There was never any doubt about the Hangover Part II. Such was the popularity of the first movie, that a second instalment was not just inevitable, but essential. And the second film is sticking firmly to its stag party roots – with a few differences. The tried and tested formula of the first movie is now bigger, bolder and much, much braver. Think more irreverence, more partying and even more Galifianakis.
Mel Gibson was supposed to have a cameo in The Hangover Part II but didn’t. What happened with that?
I thought it would be a very irreverent, fun idea, but there was push-back from some people [on the film] that didn’t see it that way. It is such a family environment when we make a movie; everyone has to feel safe. On day three of shooting, I didn’t want to rupture that, and honestly it was before anything had even come out [regarding Gibson’s controversial voicemail]. But I am someone who has empathy for anybody who has ever struggled with addiction. When some agent in Hollywood makes a public declaration that one of the great directors and actors of our time will never work again in this town, I’m going, ‘Who are you? You never wrote anything; you never directed anything. You’re not gonna tell me who’s an actor and who’s not.’
What was it like shooting in Bangkok?
Difficult. They don’t really understand what an orange cone is. So you would be shooting a scene with five cameras five feet from Bradley Cooper, and all of a sudden a guy on a moped just goes flying through. They don’t care about orange cones or permits.
This is your third film in a row with Zach Galifianakis. Has your chemistry changed?
I think now we trust each other so much that sometimes I will have a scene that I feel is halfway there, but I trust that Zach is going to fill in what he needs [in order] to make the scene work.
Can you give an example?
In Due Date, there is this scene that was just kind of made up on the spot, where Downey was yelling at Zach outside the hospital. He goes, ‘Did you get that? That was Shakespeare. Surely you know him.’ And Zach says, ‘Yes, I know him. He is a famous pirate, and for your information it is Shakesbeard.’ It is the stupidest joke in the world, but I love it.
Is there someone else you’ve been dying to collaborate with the way you do with Zach?
There are a million people, but there is somebody right now who I have never worked with for some reason: Adam Sandler. People can say what they want about Sandler’s movies, but Sandler as a comic actor is just one of the greatest. I have talked to him before, but we just haven’t found the [project]. I like the guys who have their own very specific voice, and I think Adam Sandler has that. I would love to get in and mess around with it.
After dropping out of NYU, you made your breakthrough documentary, Hated: GG Allin and the Murder Junkies. Were you a fan of GG’s?
It was more that I was a fan of the scene, of punk. I once went, when I was 17, to Lismore Lounge to see GG. And he is at the top of the stairs and just tumbles down. And of course there is no show and he passes out. By the way, the audience is all kicking his body because they are annoyed there is no show. Then he ended up getting arrested and I wrote him a letter in jail and asked him about doing this movie. It was a very bizarre beginning to a film career.
You once worked at Kim’s Video, right?
I did, on St. Marks, in 1988 or ’89. I was actually fired by Mr Kim himself.

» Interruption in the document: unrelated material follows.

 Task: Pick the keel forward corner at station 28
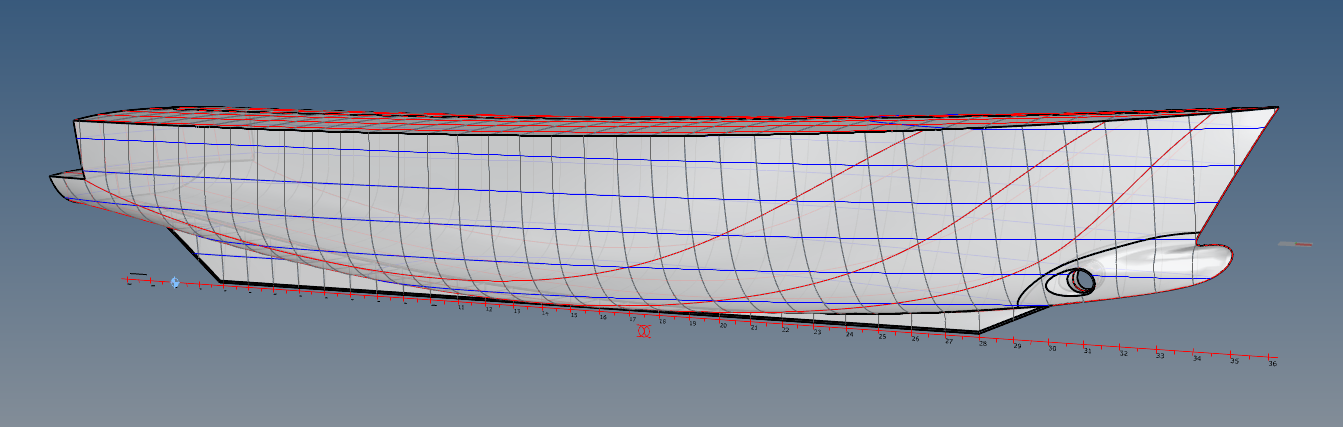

I was working from 8am to 4pm, but no one would come in at eight in the morning except to return tapes. And he walked in and I was sleeping at the counter with my head down. He hit the glass case and he goes, [In a Korean accent] ‘You’re fired!’ And I said, ‘What?’ because I didn’t understand him. My favourite thing about Mr Kim was he had an accountant called Dr No, because anytime anyone asked him anything, his job was just to say no. Nobody knew his real name. I would go in and say, ‘I wasn’t paid for two hours of overtime last week,’ and Kim would say, ‘Just speak to Dr No.’
The Hangover Part II is currently showing in UAE cinemas.